PROBLEM TO SOLVE: Which lines of the data contain the string "value"? Show each of them.

MATERIAL FOR THIS EXERCISE:
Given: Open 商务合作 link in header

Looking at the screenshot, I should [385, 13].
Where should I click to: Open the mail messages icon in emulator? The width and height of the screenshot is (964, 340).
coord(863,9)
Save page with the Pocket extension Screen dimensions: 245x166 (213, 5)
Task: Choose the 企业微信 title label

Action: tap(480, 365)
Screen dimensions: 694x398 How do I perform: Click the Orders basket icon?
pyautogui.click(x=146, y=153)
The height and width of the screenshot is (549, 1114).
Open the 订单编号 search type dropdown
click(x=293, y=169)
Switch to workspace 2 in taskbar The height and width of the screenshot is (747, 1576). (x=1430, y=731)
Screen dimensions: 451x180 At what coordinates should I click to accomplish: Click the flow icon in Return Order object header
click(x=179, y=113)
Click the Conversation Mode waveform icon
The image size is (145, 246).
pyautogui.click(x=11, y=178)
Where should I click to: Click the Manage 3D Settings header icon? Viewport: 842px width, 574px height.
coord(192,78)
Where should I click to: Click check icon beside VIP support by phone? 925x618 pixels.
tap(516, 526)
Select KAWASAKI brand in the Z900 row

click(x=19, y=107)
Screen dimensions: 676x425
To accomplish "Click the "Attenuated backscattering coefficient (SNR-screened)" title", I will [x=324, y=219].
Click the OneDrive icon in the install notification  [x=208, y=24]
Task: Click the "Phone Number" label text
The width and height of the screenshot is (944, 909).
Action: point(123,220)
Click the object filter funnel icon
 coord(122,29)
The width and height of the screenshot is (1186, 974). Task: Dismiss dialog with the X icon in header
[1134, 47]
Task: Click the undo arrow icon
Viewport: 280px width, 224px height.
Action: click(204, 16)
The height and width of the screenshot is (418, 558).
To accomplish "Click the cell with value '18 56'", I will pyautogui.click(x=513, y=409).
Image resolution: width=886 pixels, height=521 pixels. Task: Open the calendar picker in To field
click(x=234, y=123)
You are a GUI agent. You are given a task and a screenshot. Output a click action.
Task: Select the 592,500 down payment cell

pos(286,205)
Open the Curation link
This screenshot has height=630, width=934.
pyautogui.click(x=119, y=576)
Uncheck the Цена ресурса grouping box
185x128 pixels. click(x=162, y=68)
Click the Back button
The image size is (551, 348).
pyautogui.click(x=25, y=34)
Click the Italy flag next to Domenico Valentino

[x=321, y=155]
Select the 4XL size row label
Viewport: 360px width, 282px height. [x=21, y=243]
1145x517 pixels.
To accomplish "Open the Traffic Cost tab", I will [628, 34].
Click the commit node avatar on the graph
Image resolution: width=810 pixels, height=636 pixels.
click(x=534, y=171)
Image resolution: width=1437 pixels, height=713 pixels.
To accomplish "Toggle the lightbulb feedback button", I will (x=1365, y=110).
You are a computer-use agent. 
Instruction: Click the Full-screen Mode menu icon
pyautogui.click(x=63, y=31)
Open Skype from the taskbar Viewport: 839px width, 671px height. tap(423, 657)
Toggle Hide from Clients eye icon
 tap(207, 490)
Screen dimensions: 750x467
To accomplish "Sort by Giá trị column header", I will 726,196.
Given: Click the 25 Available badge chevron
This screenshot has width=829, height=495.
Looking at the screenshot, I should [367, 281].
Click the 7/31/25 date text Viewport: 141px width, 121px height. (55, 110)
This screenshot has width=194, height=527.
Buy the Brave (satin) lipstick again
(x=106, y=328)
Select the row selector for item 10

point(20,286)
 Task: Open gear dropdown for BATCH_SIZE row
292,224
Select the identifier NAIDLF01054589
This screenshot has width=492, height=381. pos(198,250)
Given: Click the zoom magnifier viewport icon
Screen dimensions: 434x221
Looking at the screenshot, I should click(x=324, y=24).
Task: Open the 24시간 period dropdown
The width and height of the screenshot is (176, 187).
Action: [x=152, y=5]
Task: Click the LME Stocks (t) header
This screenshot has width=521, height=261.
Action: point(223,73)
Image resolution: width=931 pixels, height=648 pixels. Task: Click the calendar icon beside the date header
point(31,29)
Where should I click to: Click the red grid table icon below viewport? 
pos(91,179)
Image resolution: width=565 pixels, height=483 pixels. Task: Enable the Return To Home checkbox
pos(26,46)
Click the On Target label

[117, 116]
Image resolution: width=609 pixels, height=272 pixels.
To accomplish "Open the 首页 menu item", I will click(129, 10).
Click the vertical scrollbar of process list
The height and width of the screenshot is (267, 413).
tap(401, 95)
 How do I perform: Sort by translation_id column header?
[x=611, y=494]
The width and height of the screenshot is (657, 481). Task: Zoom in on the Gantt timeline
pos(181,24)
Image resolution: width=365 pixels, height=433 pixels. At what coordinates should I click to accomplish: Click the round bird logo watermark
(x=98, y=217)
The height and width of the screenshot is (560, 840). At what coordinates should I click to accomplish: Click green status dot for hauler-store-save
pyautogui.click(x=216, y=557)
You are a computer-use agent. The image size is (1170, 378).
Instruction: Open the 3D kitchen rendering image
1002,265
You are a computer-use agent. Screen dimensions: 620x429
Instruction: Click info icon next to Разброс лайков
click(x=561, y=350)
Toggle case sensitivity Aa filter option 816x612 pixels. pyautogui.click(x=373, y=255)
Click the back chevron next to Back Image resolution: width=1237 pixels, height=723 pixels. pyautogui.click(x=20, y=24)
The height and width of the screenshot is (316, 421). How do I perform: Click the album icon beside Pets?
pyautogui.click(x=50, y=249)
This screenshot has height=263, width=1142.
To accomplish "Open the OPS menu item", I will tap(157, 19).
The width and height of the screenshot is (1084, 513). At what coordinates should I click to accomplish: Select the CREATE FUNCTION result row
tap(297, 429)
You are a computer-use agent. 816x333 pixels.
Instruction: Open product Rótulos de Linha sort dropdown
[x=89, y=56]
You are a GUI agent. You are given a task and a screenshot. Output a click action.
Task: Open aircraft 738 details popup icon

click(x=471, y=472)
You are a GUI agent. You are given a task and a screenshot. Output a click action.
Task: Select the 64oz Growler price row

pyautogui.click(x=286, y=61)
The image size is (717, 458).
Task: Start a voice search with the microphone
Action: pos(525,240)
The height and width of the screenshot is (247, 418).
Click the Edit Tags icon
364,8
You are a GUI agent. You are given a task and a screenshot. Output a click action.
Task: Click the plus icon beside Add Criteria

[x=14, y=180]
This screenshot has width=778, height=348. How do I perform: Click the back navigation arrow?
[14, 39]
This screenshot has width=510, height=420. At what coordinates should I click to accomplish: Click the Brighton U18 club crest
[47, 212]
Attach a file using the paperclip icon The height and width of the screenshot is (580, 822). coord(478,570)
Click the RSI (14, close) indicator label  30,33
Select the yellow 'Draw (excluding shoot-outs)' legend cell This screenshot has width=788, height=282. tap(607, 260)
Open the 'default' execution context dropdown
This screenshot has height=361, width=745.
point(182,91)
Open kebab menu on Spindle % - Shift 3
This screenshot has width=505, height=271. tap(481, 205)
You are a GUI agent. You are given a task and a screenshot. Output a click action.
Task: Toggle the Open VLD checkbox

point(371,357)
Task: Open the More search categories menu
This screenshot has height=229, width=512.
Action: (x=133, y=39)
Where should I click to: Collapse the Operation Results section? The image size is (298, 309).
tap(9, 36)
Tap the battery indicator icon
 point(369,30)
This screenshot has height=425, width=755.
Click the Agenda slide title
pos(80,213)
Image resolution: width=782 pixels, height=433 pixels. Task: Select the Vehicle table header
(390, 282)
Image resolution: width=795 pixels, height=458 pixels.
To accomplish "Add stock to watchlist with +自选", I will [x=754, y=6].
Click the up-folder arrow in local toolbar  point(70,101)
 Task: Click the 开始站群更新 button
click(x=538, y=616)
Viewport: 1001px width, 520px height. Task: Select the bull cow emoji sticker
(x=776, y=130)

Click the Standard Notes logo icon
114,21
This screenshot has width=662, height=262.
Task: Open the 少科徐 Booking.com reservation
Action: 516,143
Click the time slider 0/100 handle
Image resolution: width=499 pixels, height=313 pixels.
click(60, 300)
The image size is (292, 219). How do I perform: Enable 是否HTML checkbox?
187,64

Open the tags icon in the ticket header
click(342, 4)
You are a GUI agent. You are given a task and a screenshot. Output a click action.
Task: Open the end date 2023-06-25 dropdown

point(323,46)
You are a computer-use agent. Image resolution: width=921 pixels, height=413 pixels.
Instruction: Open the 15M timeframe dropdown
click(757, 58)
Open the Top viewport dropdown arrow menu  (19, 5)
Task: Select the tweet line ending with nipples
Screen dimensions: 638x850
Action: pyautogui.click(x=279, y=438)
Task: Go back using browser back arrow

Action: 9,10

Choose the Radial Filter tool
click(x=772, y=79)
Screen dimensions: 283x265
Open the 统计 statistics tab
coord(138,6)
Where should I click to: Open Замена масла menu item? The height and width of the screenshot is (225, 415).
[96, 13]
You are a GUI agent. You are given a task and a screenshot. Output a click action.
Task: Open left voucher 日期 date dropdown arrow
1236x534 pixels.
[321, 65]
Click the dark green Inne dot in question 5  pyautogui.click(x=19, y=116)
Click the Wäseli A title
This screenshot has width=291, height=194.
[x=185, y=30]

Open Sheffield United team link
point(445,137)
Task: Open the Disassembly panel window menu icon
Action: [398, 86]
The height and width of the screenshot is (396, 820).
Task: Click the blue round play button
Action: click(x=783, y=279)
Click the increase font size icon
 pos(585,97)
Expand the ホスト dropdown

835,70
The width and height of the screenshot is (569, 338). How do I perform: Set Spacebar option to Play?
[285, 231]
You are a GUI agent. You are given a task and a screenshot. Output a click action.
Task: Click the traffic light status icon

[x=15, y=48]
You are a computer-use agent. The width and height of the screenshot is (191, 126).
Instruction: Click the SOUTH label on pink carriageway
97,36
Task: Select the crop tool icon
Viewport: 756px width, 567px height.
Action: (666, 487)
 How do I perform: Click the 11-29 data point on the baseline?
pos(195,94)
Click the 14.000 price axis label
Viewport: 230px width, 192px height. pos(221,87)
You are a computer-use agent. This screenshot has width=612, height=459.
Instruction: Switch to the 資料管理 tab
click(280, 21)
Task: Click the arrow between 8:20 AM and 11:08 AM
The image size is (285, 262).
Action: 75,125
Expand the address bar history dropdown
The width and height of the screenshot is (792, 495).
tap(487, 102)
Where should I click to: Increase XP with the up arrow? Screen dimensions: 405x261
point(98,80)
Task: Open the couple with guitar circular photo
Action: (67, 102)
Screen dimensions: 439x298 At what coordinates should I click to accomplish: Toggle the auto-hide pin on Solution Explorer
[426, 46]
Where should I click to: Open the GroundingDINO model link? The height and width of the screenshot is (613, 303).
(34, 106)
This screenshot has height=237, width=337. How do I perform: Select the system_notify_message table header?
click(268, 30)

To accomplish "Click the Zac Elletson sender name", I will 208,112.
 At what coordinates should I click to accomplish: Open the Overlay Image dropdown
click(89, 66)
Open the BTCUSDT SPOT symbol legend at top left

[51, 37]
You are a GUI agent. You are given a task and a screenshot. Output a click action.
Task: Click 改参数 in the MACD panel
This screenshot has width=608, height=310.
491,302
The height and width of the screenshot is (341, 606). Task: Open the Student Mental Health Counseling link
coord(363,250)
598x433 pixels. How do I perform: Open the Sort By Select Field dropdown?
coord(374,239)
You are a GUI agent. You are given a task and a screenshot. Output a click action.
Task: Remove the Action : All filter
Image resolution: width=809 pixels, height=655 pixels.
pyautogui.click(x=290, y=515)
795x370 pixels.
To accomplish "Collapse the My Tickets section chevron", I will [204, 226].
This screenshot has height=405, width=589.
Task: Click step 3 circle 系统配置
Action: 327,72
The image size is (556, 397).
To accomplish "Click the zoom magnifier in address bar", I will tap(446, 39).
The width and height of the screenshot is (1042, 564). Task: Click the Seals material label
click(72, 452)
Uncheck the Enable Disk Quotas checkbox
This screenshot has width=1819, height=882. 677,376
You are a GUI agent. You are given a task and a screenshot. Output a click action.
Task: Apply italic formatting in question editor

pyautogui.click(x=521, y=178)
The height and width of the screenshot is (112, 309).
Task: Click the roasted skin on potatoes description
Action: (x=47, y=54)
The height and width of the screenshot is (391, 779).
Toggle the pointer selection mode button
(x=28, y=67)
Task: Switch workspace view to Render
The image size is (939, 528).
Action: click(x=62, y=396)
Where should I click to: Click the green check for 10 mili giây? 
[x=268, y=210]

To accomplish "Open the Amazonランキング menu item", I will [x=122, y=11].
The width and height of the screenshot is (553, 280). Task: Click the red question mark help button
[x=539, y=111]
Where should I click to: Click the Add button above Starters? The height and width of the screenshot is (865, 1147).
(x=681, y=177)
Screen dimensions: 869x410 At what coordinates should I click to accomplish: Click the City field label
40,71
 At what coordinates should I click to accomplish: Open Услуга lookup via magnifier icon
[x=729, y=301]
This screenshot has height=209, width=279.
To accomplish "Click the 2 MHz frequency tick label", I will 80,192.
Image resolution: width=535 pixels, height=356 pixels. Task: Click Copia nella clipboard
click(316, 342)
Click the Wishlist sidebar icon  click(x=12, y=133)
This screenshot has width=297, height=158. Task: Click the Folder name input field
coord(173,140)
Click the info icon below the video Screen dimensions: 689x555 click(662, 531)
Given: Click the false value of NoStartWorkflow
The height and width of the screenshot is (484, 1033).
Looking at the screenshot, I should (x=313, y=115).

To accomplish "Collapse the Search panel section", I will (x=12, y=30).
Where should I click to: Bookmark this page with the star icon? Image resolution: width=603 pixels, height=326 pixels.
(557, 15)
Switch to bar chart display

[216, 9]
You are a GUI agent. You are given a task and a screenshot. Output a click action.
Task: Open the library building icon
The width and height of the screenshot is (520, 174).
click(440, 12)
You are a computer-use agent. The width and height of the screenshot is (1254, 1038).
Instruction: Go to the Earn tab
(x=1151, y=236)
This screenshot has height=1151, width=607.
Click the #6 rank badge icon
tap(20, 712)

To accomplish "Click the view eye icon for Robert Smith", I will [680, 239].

OUTPUT OF THE TASK:
To accomplish "Click the cell with value '18 56'", I will pyautogui.click(x=513, y=409).
Given: Click the false value of NoStartWorkflow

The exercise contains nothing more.